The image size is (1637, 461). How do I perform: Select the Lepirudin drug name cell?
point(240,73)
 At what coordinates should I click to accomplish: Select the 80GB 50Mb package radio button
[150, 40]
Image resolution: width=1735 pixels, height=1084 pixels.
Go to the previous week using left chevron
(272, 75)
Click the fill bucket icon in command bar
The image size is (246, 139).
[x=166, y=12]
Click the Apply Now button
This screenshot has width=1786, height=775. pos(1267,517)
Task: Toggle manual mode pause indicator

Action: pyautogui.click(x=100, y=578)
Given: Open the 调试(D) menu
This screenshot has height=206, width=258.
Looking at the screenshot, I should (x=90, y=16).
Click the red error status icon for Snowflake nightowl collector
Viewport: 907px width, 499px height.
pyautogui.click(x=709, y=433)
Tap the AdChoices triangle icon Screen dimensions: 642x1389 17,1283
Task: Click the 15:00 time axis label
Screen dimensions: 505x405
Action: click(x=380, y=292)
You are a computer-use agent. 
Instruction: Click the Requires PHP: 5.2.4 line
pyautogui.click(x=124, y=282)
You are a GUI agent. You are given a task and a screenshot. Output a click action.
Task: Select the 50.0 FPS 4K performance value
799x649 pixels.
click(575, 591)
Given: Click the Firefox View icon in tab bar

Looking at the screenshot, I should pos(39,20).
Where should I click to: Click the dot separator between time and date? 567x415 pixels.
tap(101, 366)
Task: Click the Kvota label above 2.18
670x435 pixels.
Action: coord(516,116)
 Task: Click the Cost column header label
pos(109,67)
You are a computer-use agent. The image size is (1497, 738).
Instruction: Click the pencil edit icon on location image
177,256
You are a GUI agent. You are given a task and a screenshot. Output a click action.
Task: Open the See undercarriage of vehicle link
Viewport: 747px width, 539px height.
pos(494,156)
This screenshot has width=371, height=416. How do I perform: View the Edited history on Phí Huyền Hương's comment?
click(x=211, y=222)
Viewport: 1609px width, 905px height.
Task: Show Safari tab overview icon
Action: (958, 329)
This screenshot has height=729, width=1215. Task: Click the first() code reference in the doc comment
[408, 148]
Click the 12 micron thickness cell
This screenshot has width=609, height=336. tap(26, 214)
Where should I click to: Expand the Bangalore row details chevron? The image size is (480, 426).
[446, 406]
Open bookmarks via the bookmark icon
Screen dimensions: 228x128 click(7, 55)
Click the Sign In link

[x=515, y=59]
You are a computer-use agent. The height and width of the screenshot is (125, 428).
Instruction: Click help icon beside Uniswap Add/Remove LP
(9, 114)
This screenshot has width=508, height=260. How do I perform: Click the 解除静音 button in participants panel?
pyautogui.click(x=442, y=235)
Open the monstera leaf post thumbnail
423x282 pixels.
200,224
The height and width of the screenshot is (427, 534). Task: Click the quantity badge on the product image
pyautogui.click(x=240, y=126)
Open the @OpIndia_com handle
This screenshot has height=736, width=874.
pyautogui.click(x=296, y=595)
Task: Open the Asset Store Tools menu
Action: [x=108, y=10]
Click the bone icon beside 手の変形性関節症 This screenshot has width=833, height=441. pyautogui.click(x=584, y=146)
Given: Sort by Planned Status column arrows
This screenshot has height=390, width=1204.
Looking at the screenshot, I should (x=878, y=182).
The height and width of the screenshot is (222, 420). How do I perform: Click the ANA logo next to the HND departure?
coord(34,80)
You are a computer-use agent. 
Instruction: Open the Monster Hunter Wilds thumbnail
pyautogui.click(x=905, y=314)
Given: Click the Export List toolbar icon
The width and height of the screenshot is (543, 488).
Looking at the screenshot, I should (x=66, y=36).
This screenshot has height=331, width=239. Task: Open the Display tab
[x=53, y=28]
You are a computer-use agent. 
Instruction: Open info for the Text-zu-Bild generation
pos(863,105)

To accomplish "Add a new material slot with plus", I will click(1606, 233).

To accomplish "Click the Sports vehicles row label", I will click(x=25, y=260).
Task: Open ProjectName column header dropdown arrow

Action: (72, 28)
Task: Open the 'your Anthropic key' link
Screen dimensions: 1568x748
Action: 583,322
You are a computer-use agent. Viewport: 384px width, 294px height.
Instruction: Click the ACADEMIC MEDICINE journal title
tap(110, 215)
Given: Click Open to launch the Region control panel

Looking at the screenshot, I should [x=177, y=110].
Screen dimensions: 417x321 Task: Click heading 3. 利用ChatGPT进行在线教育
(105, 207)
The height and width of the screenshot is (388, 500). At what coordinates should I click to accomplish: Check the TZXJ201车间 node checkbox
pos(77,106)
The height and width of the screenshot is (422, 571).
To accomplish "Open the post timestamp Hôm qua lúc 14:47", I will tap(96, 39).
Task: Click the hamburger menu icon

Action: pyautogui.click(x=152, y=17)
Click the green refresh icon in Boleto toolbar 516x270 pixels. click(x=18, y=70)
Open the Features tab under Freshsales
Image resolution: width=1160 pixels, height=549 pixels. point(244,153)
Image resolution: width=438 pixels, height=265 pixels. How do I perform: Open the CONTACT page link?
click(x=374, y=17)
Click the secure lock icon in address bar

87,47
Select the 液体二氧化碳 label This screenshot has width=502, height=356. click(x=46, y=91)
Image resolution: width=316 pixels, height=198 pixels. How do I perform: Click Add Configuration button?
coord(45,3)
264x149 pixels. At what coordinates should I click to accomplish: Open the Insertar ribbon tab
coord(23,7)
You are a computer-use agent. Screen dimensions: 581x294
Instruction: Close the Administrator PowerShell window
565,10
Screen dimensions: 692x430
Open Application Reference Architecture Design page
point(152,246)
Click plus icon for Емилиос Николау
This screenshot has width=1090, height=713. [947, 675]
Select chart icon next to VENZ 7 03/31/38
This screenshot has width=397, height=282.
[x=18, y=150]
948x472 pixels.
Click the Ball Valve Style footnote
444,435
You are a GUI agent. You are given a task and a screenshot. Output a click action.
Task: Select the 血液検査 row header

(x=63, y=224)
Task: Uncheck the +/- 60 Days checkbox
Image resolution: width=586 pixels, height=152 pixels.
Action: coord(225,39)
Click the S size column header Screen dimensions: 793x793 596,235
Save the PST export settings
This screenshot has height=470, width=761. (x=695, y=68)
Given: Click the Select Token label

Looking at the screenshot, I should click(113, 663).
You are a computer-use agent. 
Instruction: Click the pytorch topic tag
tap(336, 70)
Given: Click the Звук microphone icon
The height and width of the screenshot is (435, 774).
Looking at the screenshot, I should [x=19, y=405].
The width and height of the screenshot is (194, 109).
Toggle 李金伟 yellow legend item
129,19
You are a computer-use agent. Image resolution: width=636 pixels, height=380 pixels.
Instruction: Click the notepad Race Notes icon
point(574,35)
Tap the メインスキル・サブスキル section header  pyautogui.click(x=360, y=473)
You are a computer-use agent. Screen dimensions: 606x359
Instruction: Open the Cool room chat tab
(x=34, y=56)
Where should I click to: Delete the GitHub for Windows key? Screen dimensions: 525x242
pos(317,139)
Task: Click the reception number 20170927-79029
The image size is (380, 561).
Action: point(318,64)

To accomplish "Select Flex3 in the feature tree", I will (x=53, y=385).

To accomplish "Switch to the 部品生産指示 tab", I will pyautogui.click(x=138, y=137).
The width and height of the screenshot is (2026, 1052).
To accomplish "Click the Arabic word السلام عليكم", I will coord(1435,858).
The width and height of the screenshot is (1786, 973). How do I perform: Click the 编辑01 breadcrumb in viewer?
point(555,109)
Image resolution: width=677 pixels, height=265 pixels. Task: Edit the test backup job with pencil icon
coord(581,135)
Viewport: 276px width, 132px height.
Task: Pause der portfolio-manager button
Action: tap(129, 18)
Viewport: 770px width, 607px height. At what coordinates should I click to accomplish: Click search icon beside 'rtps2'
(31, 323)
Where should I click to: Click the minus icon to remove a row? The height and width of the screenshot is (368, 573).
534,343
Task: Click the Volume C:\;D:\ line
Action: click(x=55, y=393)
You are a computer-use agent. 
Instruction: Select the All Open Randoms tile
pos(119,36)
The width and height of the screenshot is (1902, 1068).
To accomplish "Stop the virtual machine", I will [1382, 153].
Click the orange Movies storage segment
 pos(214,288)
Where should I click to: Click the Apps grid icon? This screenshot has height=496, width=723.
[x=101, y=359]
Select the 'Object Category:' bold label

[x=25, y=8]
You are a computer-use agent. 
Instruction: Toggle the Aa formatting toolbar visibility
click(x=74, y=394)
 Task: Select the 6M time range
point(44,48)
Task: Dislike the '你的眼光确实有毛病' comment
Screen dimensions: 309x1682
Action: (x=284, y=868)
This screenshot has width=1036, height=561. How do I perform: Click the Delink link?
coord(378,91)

^^^^

**TASK STATEMENT:** What is needed is every line from the beginning of the data up to and including the line with "You are a computer-use agent. The image", given again word for word.

**TASK RESULT:**
The image size is (1637, 461). How do I perform: Select the Lepirudin drug name cell?
point(240,73)
 At what coordinates should I click to accomplish: Select the 80GB 50Mb package radio button
[150, 40]
Image resolution: width=1735 pixels, height=1084 pixels.
Go to the previous week using left chevron
(272, 75)
Click the fill bucket icon in command bar
The image size is (246, 139).
[x=166, y=12]
Click the Apply Now button
This screenshot has width=1786, height=775. pos(1267,517)
Task: Toggle manual mode pause indicator

Action: pyautogui.click(x=100, y=578)
Given: Open the 调试(D) menu
This screenshot has height=206, width=258.
Looking at the screenshot, I should (x=90, y=16).
Click the red error status icon for Snowflake nightowl collector
Viewport: 907px width, 499px height.
pyautogui.click(x=709, y=433)
Tap the AdChoices triangle icon Screen dimensions: 642x1389 17,1283
Task: Click the 15:00 time axis label
Screen dimensions: 505x405
Action: click(x=380, y=292)
You are a computer-use agent. 
Instruction: Click the Requires PHP: 5.2.4 line
pyautogui.click(x=124, y=282)
You are a GUI agent. You are given a task and a screenshot. Output a click action.
Task: Select the 50.0 FPS 4K performance value
799x649 pixels.
click(575, 591)
Given: Click the Firefox View icon in tab bar

Looking at the screenshot, I should pos(39,20).
Where should I click to: Click the dot separator between time and date? 567x415 pixels.
tap(101, 366)
Task: Click the Kvota label above 2.18
670x435 pixels.
Action: coord(516,116)
 Task: Click the Cost column header label
pos(109,67)
You are a computer-use agent. The image size is (1497, 738).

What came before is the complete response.